- _TASK INSTRUCTIONS_
Take the data that sits below and write it out again exactly.
### INPUT ###
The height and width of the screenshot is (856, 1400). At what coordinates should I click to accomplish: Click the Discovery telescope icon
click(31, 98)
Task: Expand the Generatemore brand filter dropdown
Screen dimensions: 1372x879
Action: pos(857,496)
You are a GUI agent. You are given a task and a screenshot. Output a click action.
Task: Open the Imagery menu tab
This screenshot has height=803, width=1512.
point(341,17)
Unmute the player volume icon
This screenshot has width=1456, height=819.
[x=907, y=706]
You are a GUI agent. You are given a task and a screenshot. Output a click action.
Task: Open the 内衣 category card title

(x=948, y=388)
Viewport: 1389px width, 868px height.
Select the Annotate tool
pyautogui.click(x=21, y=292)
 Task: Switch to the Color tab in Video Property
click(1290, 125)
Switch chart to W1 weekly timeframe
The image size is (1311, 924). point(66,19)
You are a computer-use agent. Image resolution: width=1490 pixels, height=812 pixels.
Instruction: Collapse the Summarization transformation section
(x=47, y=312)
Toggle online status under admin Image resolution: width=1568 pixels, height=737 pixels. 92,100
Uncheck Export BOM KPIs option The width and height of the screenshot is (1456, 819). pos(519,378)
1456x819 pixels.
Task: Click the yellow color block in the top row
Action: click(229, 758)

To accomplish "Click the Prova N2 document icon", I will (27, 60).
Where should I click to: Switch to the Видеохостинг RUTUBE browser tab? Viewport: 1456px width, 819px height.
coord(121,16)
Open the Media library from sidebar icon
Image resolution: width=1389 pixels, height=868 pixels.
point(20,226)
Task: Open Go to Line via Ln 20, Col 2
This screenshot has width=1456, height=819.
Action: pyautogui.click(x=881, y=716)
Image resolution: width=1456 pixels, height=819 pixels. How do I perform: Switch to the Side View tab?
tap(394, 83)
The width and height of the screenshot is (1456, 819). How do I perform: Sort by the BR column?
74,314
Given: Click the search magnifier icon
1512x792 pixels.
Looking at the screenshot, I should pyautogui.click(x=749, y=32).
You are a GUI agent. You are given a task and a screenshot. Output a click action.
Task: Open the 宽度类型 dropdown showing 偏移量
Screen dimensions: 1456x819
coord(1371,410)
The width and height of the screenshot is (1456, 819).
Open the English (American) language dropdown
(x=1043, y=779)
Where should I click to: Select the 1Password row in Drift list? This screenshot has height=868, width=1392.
###
- _REPLY TO THE TASK_
The height and width of the screenshot is (856, 1400). At what coordinates should I click to accomplish: Click the Discovery telescope icon
click(31, 98)
Task: Expand the Generatemore brand filter dropdown
Screen dimensions: 1372x879
Action: pos(857,496)
You are a GUI agent. You are given a task and a screenshot. Output a click action.
Task: Open the Imagery menu tab
This screenshot has height=803, width=1512.
point(341,17)
Unmute the player volume icon
This screenshot has width=1456, height=819.
[x=907, y=706]
You are a GUI agent. You are given a task and a screenshot. Output a click action.
Task: Open the 内衣 category card title

(x=948, y=388)
Viewport: 1389px width, 868px height.
Select the Annotate tool
pyautogui.click(x=21, y=292)
 Task: Switch to the Color tab in Video Property
click(1290, 125)
Switch chart to W1 weekly timeframe
The image size is (1311, 924). point(66,19)
You are a computer-use agent. Image resolution: width=1490 pixels, height=812 pixels.
Instruction: Collapse the Summarization transformation section
(x=47, y=312)
Toggle online status under admin Image resolution: width=1568 pixels, height=737 pixels. 92,100
Uncheck Export BOM KPIs option The width and height of the screenshot is (1456, 819). pos(519,378)
1456x819 pixels.
Task: Click the yellow color block in the top row
Action: click(229, 758)

To accomplish "Click the Prova N2 document icon", I will (27, 60).
Where should I click to: Switch to the Видеохостинг RUTUBE browser tab? Viewport: 1456px width, 819px height.
coord(121,16)
Open the Media library from sidebar icon
Image resolution: width=1389 pixels, height=868 pixels.
point(20,226)
Task: Open Go to Line via Ln 20, Col 2
This screenshot has width=1456, height=819.
Action: pyautogui.click(x=881, y=716)
Image resolution: width=1456 pixels, height=819 pixels. How do I perform: Switch to the Side View tab?
tap(394, 83)
The width and height of the screenshot is (1456, 819). How do I perform: Sort by the BR column?
74,314
Given: Click the search magnifier icon
1512x792 pixels.
Looking at the screenshot, I should pyautogui.click(x=749, y=32).
You are a GUI agent. You are given a task and a screenshot. Output a click action.
Task: Open the 宽度类型 dropdown showing 偏移量
Screen dimensions: 1456x819
coord(1371,410)
The width and height of the screenshot is (1456, 819).
Open the English (American) language dropdown
(x=1043, y=779)
Where should I click to: Select the 1Password row in Drift list? This screenshot has height=868, width=1392.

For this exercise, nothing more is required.